## Data drawn from a collection
******

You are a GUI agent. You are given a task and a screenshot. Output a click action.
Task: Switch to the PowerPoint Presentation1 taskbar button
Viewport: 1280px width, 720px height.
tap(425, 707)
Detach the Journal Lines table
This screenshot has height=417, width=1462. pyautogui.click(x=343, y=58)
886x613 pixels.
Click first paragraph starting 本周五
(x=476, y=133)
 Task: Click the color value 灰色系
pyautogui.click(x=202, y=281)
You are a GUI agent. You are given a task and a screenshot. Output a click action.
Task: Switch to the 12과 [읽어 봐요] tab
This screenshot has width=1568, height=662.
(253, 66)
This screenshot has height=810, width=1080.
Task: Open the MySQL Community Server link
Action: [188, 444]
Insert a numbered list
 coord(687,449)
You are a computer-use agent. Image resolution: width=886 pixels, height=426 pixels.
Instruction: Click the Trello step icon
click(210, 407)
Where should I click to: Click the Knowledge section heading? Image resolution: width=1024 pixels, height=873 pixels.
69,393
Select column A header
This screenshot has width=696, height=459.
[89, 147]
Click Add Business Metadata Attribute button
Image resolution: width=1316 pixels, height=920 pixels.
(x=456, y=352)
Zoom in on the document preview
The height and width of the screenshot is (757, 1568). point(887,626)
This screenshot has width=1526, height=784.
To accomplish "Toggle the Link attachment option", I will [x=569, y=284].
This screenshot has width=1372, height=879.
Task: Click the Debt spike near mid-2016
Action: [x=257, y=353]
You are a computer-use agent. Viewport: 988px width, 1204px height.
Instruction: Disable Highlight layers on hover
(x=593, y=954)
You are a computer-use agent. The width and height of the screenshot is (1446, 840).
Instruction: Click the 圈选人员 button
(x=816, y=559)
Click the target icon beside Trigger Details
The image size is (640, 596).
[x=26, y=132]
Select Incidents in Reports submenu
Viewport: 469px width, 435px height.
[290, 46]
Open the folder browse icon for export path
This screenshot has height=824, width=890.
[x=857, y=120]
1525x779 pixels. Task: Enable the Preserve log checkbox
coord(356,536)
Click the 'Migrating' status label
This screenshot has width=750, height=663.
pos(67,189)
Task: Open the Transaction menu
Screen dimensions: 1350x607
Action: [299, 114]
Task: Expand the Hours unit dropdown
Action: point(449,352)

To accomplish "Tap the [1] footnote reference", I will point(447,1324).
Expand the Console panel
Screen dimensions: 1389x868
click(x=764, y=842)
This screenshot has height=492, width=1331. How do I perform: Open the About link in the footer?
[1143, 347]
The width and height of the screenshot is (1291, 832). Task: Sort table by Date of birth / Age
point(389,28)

******

## Task brief
Please pick out every line above that contains the word "Switch" and copy each of those lines.

## Answer below
Task: Switch to the PowerPoint Presentation1 taskbar button
Task: Switch to the 12과 [읽어 봐요] tab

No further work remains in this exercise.